山梨・山の会 随想録

山に関すること、そうでないこと、 『山梨・山の会』会員が綴ります。 どうぞお付き合いください。

錦踏む

 「燃えかすの始末もできんもんを買うてどうするの」
 ベトナム旅行中のわたしの姉がベトナムの若いガイドさんに返した一言。原発のこと。
 「まだ停電のあるベトナム。いま原子力発電は必要です」と案内されたらしい。
 直截な言い方は姉のいつものこと。広島、長崎、福島のつぎに「ベトナム」、これに黙っていられなかったようだ。
 危険極まるものを手に入れようとしている友人に直截な忠告をするのは真の友情。「あなたの決めることですが…」という前置きはいらない。
 アメリカのばらまいた枯れ葉剤や戦争の被害がなおつづく国に“被曝”の新たな禍ちをもちこんではならない。
 この原発売り込みも、日本での再稼働、推進の動きも国家独占資本に肥え太った勢力の戦略にほかならない。ことは深刻である。

 姉様の自在に遠く豆をむく

 この話、姉の旅に同行したわたしの古い友人からの便りで知った。その便りの文をかみしめながら、わたしは小豆をむく。
 四年前にもベトナムに旅し、そして今回。「発展、発展で大忙し」のベトナムの姿を目のあたりにした友人は釈然としなかったとつけ加えている。
 なお読み返し豆をむく。句は拙作。
 その“にわか百姓”の豆、ことしは小豆はまずまずだが大豆の実入りはよくない。草取り、手入れもしないことはさておいて、「このご時世だからな」とつぶやく。
    ※
 「小紋のようだわ」
 林道に散り敷いた落葉を踏むのをためらいつつつれあいがつぶやく。
 錦を踏む。
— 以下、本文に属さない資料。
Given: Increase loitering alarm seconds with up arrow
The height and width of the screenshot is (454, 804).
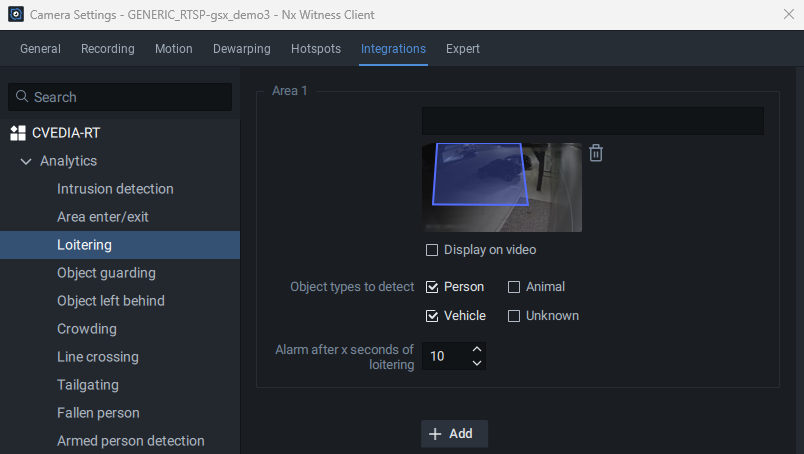Looking at the screenshot, I should click(x=476, y=349).
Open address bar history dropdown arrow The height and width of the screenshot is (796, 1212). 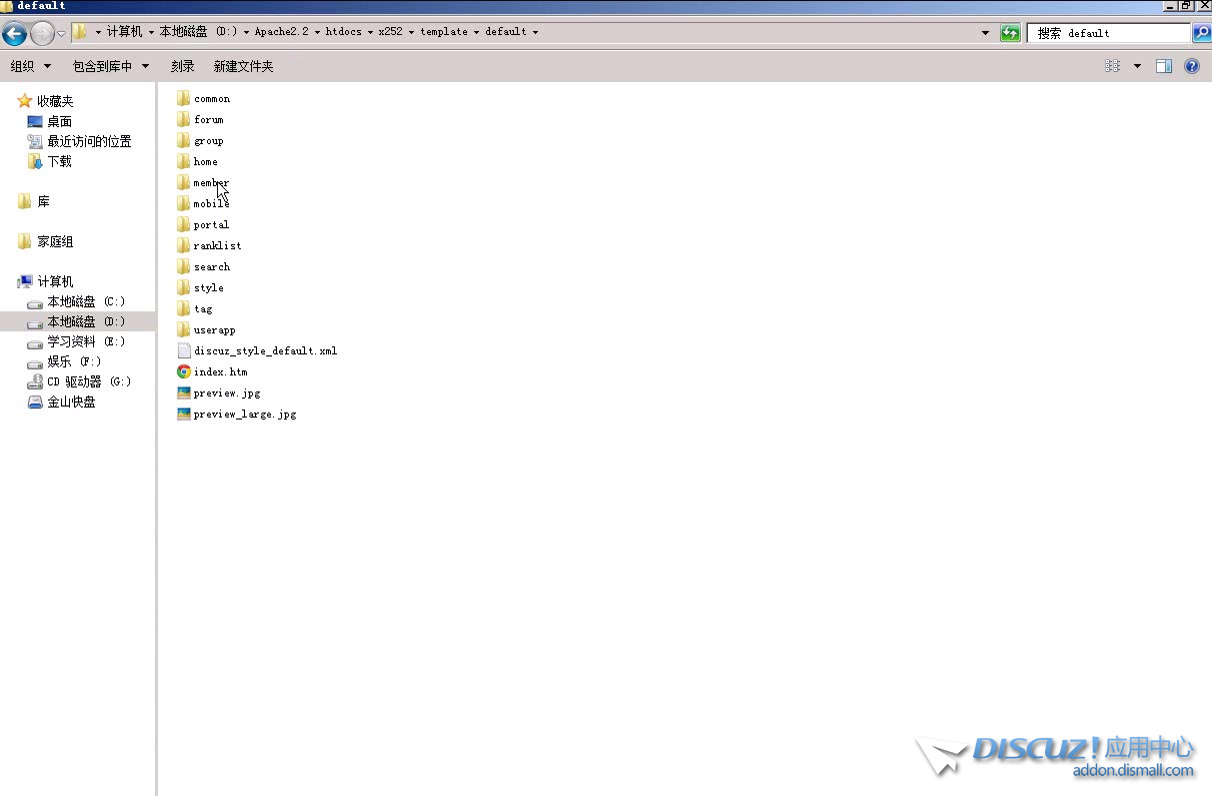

そんな思いの散歩である。
 御正体山の二合目ほどのわが小舎のあたりに、まさに秋がとどまってくれている。
 「まだ来ないようだな」
 村の婆たちが畑に入れる落葉かきにくるころなのだが、まだ現われない。
 嫁さんに軽トラックを出させて、袋につめた落葉を満載していくのだ。婆たち、ことしも元気か。
 間伐材活用のため村が開いた新しい林道。杉と桧の林を三百メートルほど歩けば、雑木林。
 沢に落ちこむような斜面が鮮やかな装い。「あんなところに目薬の木が...」と発見がうれしい。
 村の温泉は改修で休業中。薪を燃料にして来春には営業再開する。
 その間伐材を活用するためとりくみも進んでいる。杉林に日差しがまぶしい。
 先月、熊野古道を旅した。頂稜まで杉の植林の山、水害のすさまじさをみてきた。くらべて道志は山こそ小さいが自然林も多く混在する。
 この村、まだまだ山も元気である。

山の随想あれこれ(その十二)

『山裾の集落のはなし』

 なにかの拍子に、かつて登った山々の回想にふけることがある。そこで先ず思い浮かぶ情景は、目指した山頂かと思うと必ずしもそうではない。
 それは、汗と鼓動にあえぐ鬱蒼とした針葉樹林帯や、口づけして飲んだ清冽な沢の流れ、また忽然と現われた可憐なカタクリの群落だったりする。
 あるいはまた、登山口が不明瞭でまごついたことや、その時何気なく交わした村人とのやりとりなど麓の出来事のこともある。
 山歩きとは、どうやら山裾から山頂まで、すべて公平に強い心象映像を残してくれるようだ。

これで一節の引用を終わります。